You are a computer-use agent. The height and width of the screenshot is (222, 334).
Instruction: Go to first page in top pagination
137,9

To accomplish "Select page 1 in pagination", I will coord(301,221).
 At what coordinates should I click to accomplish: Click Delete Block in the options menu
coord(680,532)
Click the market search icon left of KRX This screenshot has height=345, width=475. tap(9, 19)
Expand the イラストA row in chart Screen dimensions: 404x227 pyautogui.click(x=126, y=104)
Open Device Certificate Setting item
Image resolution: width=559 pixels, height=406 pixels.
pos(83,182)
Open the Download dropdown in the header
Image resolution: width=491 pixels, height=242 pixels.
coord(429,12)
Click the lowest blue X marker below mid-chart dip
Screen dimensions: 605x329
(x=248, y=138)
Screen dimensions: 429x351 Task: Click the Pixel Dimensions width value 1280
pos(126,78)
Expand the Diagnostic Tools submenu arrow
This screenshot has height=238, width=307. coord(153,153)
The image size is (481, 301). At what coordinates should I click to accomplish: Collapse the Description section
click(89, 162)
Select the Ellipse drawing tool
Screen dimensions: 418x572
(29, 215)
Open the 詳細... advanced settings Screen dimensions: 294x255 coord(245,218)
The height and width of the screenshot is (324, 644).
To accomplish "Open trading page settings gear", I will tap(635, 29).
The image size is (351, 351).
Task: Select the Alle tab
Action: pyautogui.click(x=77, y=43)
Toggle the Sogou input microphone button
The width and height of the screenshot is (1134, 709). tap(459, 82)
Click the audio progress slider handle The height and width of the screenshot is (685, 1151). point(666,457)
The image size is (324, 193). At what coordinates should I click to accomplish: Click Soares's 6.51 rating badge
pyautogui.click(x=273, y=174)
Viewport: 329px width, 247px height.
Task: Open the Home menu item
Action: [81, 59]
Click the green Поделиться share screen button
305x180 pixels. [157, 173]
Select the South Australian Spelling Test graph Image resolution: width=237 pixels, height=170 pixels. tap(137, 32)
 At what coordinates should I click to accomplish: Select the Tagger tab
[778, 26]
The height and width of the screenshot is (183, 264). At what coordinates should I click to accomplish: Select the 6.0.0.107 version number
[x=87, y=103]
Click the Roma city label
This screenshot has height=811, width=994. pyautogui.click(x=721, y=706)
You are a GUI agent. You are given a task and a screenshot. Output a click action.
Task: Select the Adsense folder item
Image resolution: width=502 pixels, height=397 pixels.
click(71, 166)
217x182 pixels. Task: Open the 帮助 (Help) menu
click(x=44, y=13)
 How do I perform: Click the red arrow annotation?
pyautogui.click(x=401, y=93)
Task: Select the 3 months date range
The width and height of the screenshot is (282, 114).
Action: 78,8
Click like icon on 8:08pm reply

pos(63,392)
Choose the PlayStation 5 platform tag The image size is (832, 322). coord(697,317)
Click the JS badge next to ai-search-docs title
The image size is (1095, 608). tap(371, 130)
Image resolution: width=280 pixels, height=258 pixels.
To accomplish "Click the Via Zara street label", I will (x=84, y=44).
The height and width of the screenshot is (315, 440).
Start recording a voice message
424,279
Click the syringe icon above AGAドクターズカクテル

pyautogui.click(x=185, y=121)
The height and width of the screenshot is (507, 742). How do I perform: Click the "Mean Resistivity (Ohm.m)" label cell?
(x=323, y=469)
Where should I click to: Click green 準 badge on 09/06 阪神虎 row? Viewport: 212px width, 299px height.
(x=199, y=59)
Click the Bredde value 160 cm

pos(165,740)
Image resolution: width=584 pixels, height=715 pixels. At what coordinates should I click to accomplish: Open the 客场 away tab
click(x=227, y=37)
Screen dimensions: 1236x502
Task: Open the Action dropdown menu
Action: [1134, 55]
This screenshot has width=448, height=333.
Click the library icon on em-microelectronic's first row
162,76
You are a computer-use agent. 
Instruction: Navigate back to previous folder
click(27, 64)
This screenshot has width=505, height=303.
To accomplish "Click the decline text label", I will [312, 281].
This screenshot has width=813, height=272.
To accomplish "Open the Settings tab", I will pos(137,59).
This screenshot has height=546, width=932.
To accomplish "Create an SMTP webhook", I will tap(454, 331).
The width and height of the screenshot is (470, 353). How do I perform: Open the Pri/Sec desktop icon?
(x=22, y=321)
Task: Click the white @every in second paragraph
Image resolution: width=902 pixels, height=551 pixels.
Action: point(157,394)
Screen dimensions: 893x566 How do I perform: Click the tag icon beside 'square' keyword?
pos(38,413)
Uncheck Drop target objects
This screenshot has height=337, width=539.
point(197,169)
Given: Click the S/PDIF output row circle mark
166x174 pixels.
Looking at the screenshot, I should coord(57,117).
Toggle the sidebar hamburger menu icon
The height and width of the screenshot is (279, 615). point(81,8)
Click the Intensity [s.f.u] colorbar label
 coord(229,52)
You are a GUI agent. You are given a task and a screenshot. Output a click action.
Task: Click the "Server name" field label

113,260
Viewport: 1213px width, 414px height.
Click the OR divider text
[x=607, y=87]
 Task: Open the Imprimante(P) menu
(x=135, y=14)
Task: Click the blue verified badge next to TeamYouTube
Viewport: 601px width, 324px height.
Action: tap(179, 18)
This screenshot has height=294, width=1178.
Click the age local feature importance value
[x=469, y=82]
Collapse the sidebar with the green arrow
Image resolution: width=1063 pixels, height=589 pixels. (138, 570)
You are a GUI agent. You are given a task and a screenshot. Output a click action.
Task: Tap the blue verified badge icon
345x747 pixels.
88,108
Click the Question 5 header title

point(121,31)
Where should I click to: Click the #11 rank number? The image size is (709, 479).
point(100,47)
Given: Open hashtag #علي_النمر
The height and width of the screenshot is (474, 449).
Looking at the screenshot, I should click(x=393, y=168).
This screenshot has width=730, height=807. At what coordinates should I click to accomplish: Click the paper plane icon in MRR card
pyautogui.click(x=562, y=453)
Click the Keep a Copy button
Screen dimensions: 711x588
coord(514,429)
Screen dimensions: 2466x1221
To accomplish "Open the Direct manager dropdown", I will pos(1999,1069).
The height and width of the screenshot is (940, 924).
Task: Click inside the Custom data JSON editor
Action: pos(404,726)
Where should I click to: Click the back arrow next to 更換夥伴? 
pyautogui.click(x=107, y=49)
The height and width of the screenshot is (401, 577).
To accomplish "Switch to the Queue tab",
-----
Note each line of the entries that has "computer" in it, and copy those lines.

• Task solution:
You are a computer-use agent. The height and width of the screenshot is (222, 334).
You are a computer-use agent. 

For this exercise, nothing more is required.